▶ _Record set_
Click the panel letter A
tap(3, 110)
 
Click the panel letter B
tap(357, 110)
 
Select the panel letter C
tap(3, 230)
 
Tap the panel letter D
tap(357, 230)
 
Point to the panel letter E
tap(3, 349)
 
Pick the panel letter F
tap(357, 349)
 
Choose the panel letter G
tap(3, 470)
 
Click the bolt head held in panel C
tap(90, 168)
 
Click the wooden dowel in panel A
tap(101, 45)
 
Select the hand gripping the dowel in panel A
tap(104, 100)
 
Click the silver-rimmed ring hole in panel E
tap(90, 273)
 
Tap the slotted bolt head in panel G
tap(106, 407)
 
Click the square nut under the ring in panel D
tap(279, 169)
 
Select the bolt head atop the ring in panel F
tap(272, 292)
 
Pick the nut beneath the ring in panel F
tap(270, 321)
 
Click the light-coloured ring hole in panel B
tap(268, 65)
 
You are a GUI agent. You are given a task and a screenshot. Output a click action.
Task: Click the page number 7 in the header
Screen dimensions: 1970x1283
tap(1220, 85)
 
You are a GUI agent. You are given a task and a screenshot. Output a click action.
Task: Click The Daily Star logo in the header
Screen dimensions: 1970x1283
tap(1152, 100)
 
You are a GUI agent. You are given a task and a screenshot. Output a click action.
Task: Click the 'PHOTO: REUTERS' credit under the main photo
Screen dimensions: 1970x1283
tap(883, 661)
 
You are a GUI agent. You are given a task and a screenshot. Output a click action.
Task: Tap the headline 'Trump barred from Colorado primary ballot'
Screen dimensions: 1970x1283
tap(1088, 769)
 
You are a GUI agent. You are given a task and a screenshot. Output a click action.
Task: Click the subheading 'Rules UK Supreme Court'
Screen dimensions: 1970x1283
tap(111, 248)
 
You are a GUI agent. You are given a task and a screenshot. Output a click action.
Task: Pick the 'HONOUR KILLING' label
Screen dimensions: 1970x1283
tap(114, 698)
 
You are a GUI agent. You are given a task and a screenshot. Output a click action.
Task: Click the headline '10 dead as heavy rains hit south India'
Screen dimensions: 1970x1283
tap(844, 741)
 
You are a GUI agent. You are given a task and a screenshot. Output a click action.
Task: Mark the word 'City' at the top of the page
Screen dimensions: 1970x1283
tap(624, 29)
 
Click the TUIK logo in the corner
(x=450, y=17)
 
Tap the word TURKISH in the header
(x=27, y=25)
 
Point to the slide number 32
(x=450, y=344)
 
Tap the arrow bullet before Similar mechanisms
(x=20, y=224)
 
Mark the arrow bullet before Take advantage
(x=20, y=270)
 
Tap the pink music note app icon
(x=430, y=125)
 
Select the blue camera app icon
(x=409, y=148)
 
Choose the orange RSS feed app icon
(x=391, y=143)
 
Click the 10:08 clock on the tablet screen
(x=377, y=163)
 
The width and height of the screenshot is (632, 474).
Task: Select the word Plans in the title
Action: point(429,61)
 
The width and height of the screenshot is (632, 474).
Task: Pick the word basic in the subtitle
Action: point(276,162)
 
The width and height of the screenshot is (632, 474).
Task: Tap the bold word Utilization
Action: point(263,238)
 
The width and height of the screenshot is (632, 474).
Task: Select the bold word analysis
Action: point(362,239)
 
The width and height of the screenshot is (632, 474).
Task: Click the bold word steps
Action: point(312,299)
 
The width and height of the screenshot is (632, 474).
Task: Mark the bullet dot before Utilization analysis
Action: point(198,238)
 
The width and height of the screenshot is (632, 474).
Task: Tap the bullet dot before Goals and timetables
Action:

▶ _Directions for this task_
Reproduce all of the entries above, swapping every occurrence of "bold word" for "boldface word" and leaving everything else unchanged.

▶ _Worked solution_
Click the panel letter A
tap(3, 110)
 
Click the panel letter B
tap(357, 110)
 
Select the panel letter C
tap(3, 230)
 
Tap the panel letter D
tap(357, 230)
 
Point to the panel letter E
tap(3, 349)
 
Pick the panel letter F
tap(357, 349)
 
Choose the panel letter G
tap(3, 470)
 
Click the bolt head held in panel C
tap(90, 168)
 
Click the wooden dowel in panel A
tap(101, 45)
 
Select the hand gripping the dowel in panel A
tap(104, 100)
 
Click the silver-rimmed ring hole in panel E
tap(90, 273)
 
Tap the slotted bolt head in panel G
tap(106, 407)
 
Click the square nut under the ring in panel D
tap(279, 169)
 
Select the bolt head atop the ring in panel F
tap(272, 292)
 
Pick the nut beneath the ring in panel F
tap(270, 321)
 
Click the light-coloured ring hole in panel B
tap(268, 65)
 
You are a GUI agent. You are given a task and a screenshot. Output a click action.
Task: Click the page number 7 in the header
Screen dimensions: 1970x1283
tap(1220, 85)
 
You are a GUI agent. You are given a task and a screenshot. Output a click action.
Task: Click The Daily Star logo in the header
Screen dimensions: 1970x1283
tap(1152, 100)
 
You are a GUI agent. You are given a task and a screenshot. Output a click action.
Task: Click the 'PHOTO: REUTERS' credit under the main photo
Screen dimensions: 1970x1283
tap(883, 661)
 
You are a GUI agent. You are given a task and a screenshot. Output a click action.
Task: Tap the headline 'Trump barred from Colorado primary ballot'
Screen dimensions: 1970x1283
tap(1088, 769)
 
You are a GUI agent. You are given a task and a screenshot. Output a click action.
Task: Click the subheading 'Rules UK Supreme Court'
Screen dimensions: 1970x1283
tap(111, 248)
 
You are a GUI agent. You are given a task and a screenshot. Output a click action.
Task: Pick the 'HONOUR KILLING' label
Screen dimensions: 1970x1283
tap(114, 698)
 
You are a GUI agent. You are given a task and a screenshot. Output a click action.
Task: Click the headline '10 dead as heavy rains hit south India'
Screen dimensions: 1970x1283
tap(844, 741)
 
You are a GUI agent. You are given a task and a screenshot. Output a click action.
Task: Mark the word 'City' at the top of the page
Screen dimensions: 1970x1283
tap(624, 29)
 
Click the TUIK logo in the corner
(x=450, y=17)
 
Tap the word TURKISH in the header
(x=27, y=25)
 
Point to the slide number 32
(x=450, y=344)
 
Tap the arrow bullet before Similar mechanisms
(x=20, y=224)
 
Mark the arrow bullet before Take advantage
(x=20, y=270)
 
Tap the pink music note app icon
(x=430, y=125)
 
Select the blue camera app icon
(x=409, y=148)
 
Choose the orange RSS feed app icon
(x=391, y=143)
 
Click the 10:08 clock on the tablet screen
(x=377, y=163)
 
The width and height of the screenshot is (632, 474).
Task: Select the word Plans in the title
Action: point(429,61)
 
The width and height of the screenshot is (632, 474).
Task: Pick the word basic in the subtitle
Action: point(276,162)
 
The width and height of the screenshot is (632, 474).
Task: Tap the boldface word Utilization
Action: point(263,238)
 
The width and height of the screenshot is (632, 474).
Task: Select the boldface word analysis
Action: point(362,239)
 
The width and height of the screenshot is (632, 474).
Task: Click the boldface word steps
Action: point(312,299)
 
The width and height of the screenshot is (632, 474).
Task: Mark the bullet dot before Utilization analysis
Action: point(198,238)
 
The width and height of the screenshot is (632, 474).
Task: Tap the bullet dot before Goals and timetables
Action:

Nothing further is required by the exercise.